I would like to select all regions with value above 1 if they are connected to an element with value above 5. Two values are not connected if they are separated by a 0.
For the following data set,
pd.Series(data = [0,2,0,2,3,6,3,0])
the output should be
pd.Series(data = [False,False,False,True,True,True,True,False])
Well, looks like I have found a one-liner, using pandas groupby function:
import pandas as pd
ts = pd.Series(data = [0,2,0,2,3,6,3,0])
# The flag column allows me to identify sequences. Here 0s are included
# in the "sequence", but as you can see in next line doesn't matter
df = pd.concat([ts, (ts==0).cumsum()], axis = 1, keys = ['val', 'flag'])
# val flag
#0 0 1
#1 2 1
#2 0 2
#3 2 2
#4 3 2
#5 6 2
#6 3 2
#7 0 3
# For each group (having the same flag), I do a boolean AND of two conditions:
# any value above 5 AND value above 1 (which excludes zeros)
df.groupby('flag').transform(lambda x: (x>5).any() * x > 1)
#Out[32]:
# val
#0 False
#1 False
#2 False
#3 True
#4 True
#5 True
#6 True
#7 False
If you are wondering, you can collapse everything in one line:
ts.groupby((ts==0).cumsum()).transform(lambda x: (x>5).any() * x > 1).astype(bool)
I still leave for reference my first approach:
import itertools
import pandas as pd
def flatten(l):
# Util function to flatten a list of lists
# e.g. [[1], [2,3]] -> [1,2,3]
return list(itertools.chain(*l))
ts = pd.Series(data = [0,2,0,2,3,6,3,0])
#Get data as list
values = ts.values.tolist()
# From what I understand the 0s delimit subsequences (so numbers are not
# connected if separated by a 0
# Get location of zeros
gap_loc = [idx for (idx, el) in enumerate(values) if el==0]
# Re-create pandas series
gap_series = pd.Series(False, index = gap_loc)

> **Dataset records**:
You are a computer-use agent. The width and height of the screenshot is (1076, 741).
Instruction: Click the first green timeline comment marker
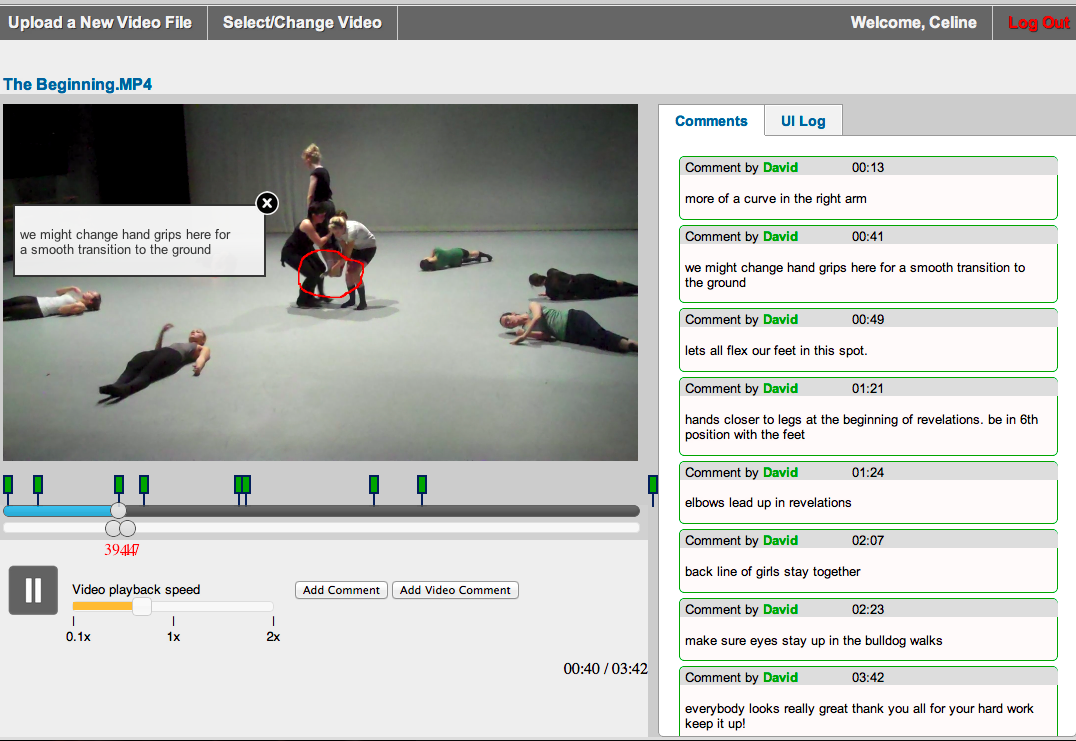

==

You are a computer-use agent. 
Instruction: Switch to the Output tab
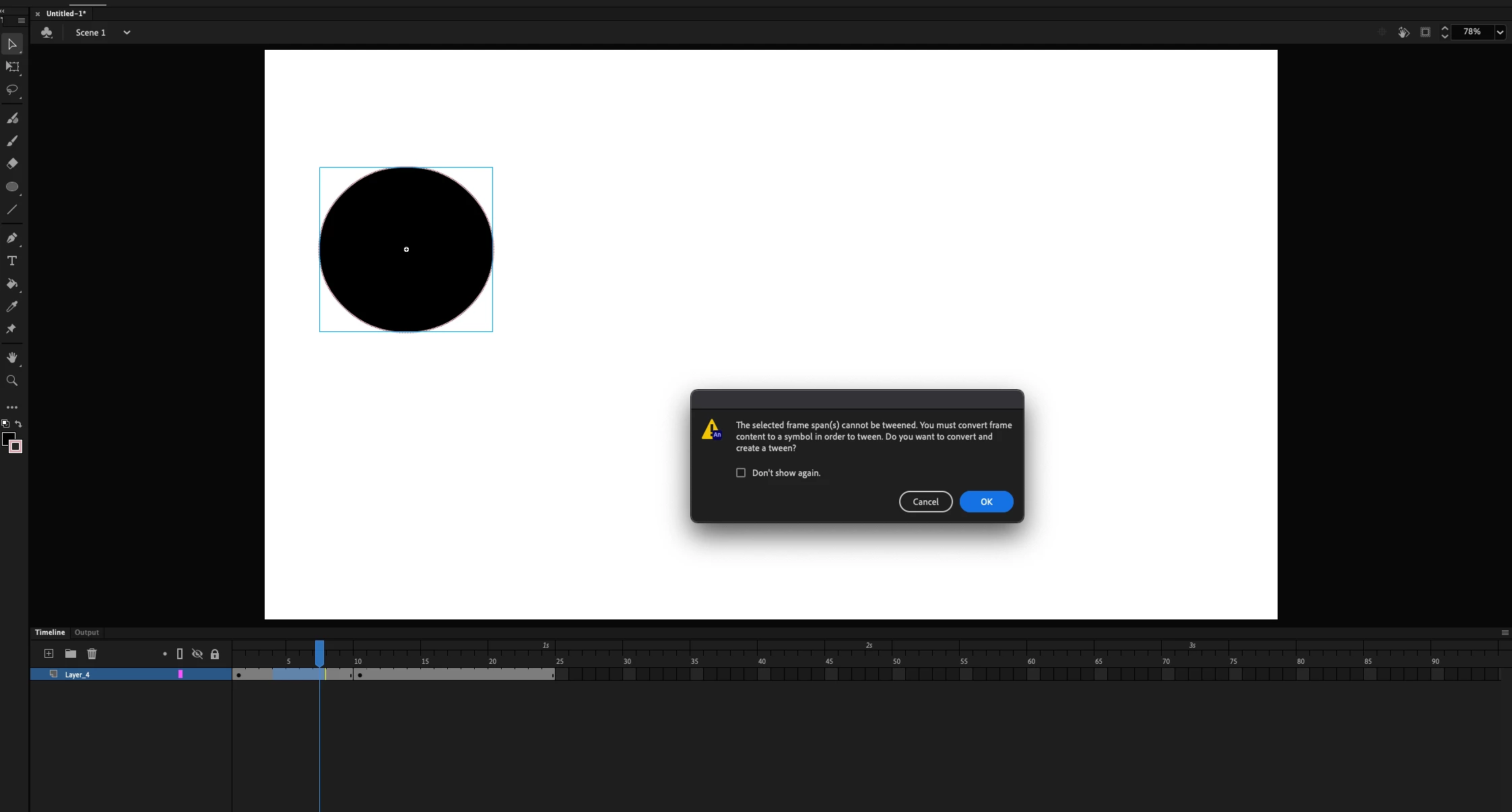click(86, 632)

> **Requests**:
**A.** Please write out the passage of the pandas thread between "I would like" and "separated by a 0.", inclusive, with no changes.
**B.** Repeat the lines of the records between the lines holding "You are a computer-use agent. The" and "Instruction: Click the", inclusive, exactly as they appear and with nothing else.
The pandas thread and the records have no connection to each other.

> **Solutions for each task**:
**A.**
I would like to select all regions with value above 1 if they are connected to an element with value above 5. Two values are not connected if they are separated by a 0.

**B.**
You are a computer-use agent. The width and height of the screenshot is (1076, 741).
Instruction: Click the first green timeline comment marker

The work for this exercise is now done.